Help Needed urgently

I am able to implement manual memory management in Ruby.I can allocate
and deallocate the object by myself but The Garbage collector is not
marking nor allocating the object, but its creating the object. Does it
causing any memory leak?

Regards

Tridib

On Mon, Nov 28, 2011 at 21:08, Tridib B. [email protected]
wrote:

I am able to implement manual memory management in Ruby.I can allocate
and deallocate the object by myself but The Garbage collector is not
marking nor allocating the object, but its creating the object.

I don’t get what you mean.

First off, why would you want to allocate and deallocate memory
manually? This is Ruby, not C, you don’t have to do that.
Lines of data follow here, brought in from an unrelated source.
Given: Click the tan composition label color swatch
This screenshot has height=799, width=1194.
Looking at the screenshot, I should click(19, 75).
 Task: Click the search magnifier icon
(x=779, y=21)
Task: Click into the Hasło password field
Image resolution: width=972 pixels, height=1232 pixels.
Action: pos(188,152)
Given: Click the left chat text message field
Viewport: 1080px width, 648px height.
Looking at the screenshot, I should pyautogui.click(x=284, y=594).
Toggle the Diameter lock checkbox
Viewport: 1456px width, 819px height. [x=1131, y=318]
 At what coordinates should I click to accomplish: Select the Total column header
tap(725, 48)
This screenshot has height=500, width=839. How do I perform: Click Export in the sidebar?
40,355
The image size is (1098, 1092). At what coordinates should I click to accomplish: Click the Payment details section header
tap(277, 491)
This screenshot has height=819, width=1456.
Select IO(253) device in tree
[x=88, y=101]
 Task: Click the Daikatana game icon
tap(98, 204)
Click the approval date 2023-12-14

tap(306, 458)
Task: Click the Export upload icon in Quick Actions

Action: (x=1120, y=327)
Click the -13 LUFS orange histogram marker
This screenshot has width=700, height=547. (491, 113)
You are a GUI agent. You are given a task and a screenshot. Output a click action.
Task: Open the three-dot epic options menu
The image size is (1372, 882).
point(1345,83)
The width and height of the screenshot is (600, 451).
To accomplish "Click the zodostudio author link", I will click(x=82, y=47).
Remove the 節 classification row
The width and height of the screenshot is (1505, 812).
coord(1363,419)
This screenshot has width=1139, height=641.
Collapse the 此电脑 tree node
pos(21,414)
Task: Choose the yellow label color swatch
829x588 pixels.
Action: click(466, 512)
Having to
keep track of stuff like that manually, is why I was so happy to leave
C behind!

Second, what do you mean by “creating the object” if it’s not
“allocating the object”? Maybe you mean setting the fields, but since
memory hasn’t been allocated it’s trying to do it at address zero, or
some address that’s whatever random garbage happened to be in the
pointer?

Third, what is “it”, that’s creating the object? The GC certainly
shouldn’t be doing that.

Does it causing any memory leak?

Can’t tell yet until I have a clearer picture of what it’s doing. But
since the probability is so high, see Question One.

-Dave

Dave A. wrote in post #1034307:

On Mon, Nov 28, 2011 at 21:08, Tridib B. [email protected]
wrote:

I am able to implement manual memory management in Ruby.I can allocate
and deallocate the object by myself but The Garbage collector is not
marking nor allocating the object, but its creating the object.

I don’t get what you mean.

I am trying to allow the user to manually allocate and free memory
whenever they want to.

First off, why would you want to allocate and deallocate memory
manually? This is Ruby, not C, you don’t have to do that. Having to
keep track of stuff like that manually, is why I was so happy to leave
C behind!

I learned from a paper based on Java that if we implement manual
deallocation of objects along with Garbage Collection then it can
improve the performance by 30%. So i am trying to implement the same
scenario in Ruby.

Second, what do you mean by “creating the object” if it’s not
“allocating the object”? Maybe you mean setting the fields, but since
memory hasn’t been allocated it’s trying to do it at address zero, or
some address that’s whatever random garbage happened to be in the
pointer?

Creating the Object means-- I debugged some print statement inside
rb_newobj() method in gc.c file to check when the new object is defined.
So I can see that statement of mine.

Tridib B.

Tridib B. wrote in post #1035615:

I debugged some print statement inside rb_newobj() method in gc.c
file to check when the new object is defined. So I can see that
statement of mine.

Set a breakpoint on that function in GDB instead of printing things.
It will save you time and help you explore and learn the code faster.